*SELECTION*

((

“There is a little-known place which is undoubtedly the strangest in the world. The people who inhabit the barbarous lands around Belgrade sometimes call it Selene, sometimes Vampire City, but the vampires refer to it among themselves by the names of the Sepulcher and the College.”
Paul Féval’s Vampire City is one of those terrible books that unfolds like a train wreck, but you can’t put it down because it’s extremely entertaining and more than a little bit insane. When Féval pulls the lid off his id he concocts some of the most wild and vividly imagined pieces of “weird” pulp fiction you’re likely to encounter.
The plot has Ann Radcliffe (yes, that one) trying to save her friend Cornelia from the attentions of the vampire Otto Goetzi. Assisted by her manservant Grey Jack, her friend Ned (Cornelia’s fiance), his manservant Merry Bones (an Irish “nailhead”), and a captured transgender vampire named Polly (who is chained to an iron coffin she carries on her shoulder), Ann sets off for Selene, the Vampire City, like a proto-Buffy the Vampire Slayer.

))

*MATERIAL PROVIDED*
((

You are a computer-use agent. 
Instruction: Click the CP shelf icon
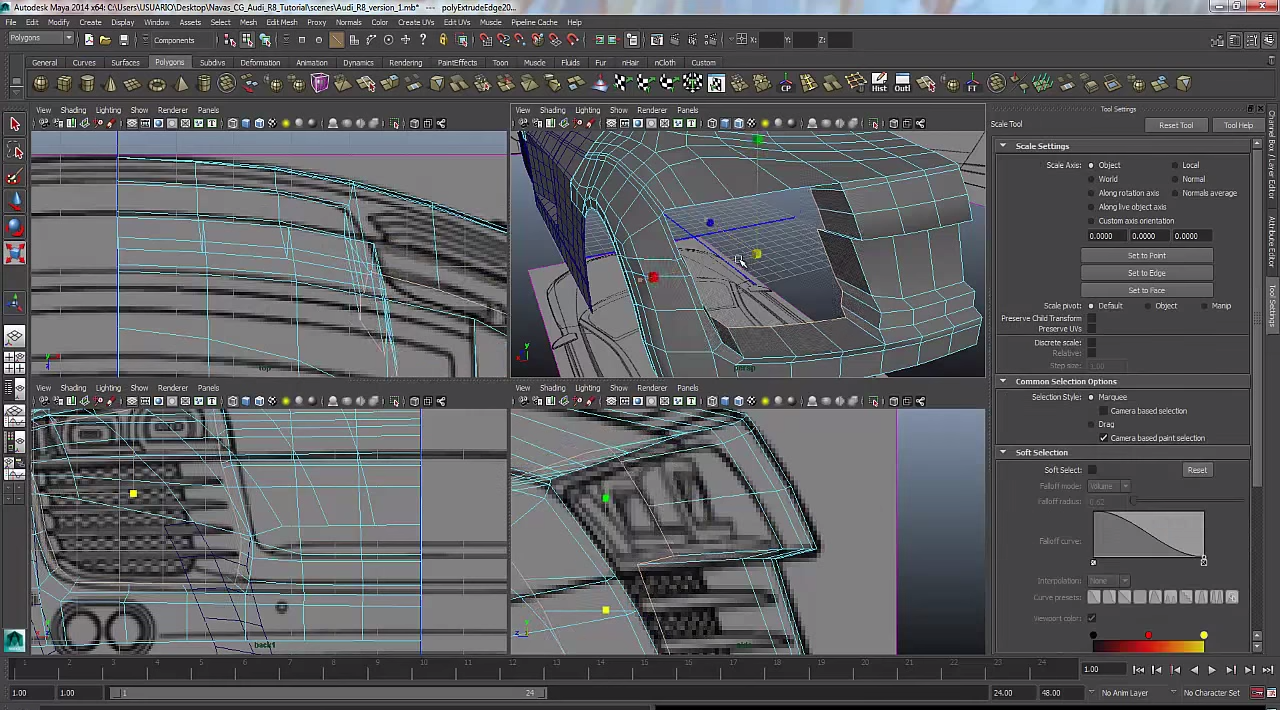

))

*REQUEST A*
According to the Vampire City review, by what names do the vampires refer to Selene among themselves?
*REQUEST B*
For each statement, state whether it agrees with the Vampire City review. Give yes or no, and quote the deciding words.
(i) Polly is chained to an iron coffin that she carries on her shoulder.
(ii) Ann Radcliffe tries to save Cornelia from the vampire Otto Goetzi.
(iii) Grey Jack is Ned's manservant.
*REQUEST C*
Write the next part of the Vampire City review, beginning after its final sentence.

*TASK RESULT A*
The vampires call it the Sepulcher and the College.

*TASK RESULT B*
(i) Yes: "who is chained to an iron coffin she carries on her shoulder"
(ii) Yes: "Ann Radcliffe (yes, that one) trying to save her friend Cornelia from the attentions of the vampire Otto Goetzi"
(iii) No: "Assisted by her manservant Grey Jack"

*TASK RESULT C*
Written in 1867, three decades before Dracula, Vampire City is the second of Féval’s three vampire novels (Knightshade and The Vampire Countess being the other two). Féval’s vampires don’t resemble Stoker’s creation in more than slight details. According to Brian Stableford in the book’s afterword, both authors made use of the same 18th century text, Dissertations sur les Apparitions des Esprits, et sur les Vampires by the biblical scholar Dom Augustin Calmet (what, you don’t own a copy?), adding to this source elements from their own nightmares.
In Féval’s case this meant doppelgangers (his vampires can duplicate themselves), leeches (his vampires don’t have fangs but puncture the necks of their victims with a barb-like tongue and then suckle at the wound), hair theft (Féval had an eyebrow-raising thing for hair and bald women, and his vampires steal the hair of their victims), and the Vampire City itself, Selene, where the vampires return when they are in peril. Not stopping there, Féval reveals that his vampires are clockwork flesh-and-blood automatons, who require winding by an “evil priest” in order to heal themselves. (Sadly, this “evil priest” never shows up in the novel.) Oh, and Féval’s vampires explode when they come into contact with another vampire’s cremated heart. Fun stuff!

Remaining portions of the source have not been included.